▸ **Data to use**
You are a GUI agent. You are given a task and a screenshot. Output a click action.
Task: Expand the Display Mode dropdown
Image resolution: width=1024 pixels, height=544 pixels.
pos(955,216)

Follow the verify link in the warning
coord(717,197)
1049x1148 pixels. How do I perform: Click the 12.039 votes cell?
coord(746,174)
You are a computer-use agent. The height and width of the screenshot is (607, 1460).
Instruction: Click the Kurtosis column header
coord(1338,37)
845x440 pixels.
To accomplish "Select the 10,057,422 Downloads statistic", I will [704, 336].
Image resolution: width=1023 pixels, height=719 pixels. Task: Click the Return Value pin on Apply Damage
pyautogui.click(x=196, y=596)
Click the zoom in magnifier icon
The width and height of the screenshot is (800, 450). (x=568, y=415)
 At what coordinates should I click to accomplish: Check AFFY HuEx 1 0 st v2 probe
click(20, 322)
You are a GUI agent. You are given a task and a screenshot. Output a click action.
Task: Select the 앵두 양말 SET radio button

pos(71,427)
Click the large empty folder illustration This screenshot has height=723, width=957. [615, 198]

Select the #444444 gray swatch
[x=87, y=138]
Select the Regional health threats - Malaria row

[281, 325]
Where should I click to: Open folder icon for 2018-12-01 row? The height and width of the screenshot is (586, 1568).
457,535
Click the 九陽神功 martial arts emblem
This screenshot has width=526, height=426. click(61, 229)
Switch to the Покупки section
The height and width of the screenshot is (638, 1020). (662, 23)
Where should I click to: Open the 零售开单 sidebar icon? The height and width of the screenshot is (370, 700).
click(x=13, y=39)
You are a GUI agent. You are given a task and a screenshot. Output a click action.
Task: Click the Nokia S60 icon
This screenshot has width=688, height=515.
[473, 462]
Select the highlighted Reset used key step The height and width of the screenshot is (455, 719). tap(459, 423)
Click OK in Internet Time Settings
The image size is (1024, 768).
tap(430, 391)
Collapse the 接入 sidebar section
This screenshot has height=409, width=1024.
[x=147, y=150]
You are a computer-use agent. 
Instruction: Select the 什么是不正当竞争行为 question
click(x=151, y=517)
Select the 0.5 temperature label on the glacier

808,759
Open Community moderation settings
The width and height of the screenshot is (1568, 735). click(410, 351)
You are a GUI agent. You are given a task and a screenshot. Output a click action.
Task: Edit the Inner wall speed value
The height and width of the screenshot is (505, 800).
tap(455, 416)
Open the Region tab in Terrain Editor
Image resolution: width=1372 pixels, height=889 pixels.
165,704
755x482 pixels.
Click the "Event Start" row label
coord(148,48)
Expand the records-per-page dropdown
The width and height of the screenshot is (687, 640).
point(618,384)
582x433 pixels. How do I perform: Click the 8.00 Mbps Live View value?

▸ **Task brief**
Would you please transcribe the lines above exactly, starting with the first line of the material and ending with the line that has "You are a computer-use agent. The"?

▸ **Worked solution**
You are a GUI agent. You are given a task and a screenshot. Output a click action.
Task: Expand the Display Mode dropdown
Image resolution: width=1024 pixels, height=544 pixels.
pos(955,216)

Follow the verify link in the warning
coord(717,197)
1049x1148 pixels. How do I perform: Click the 12.039 votes cell?
coord(746,174)
You are a computer-use agent. The height and width of the screenshot is (607, 1460).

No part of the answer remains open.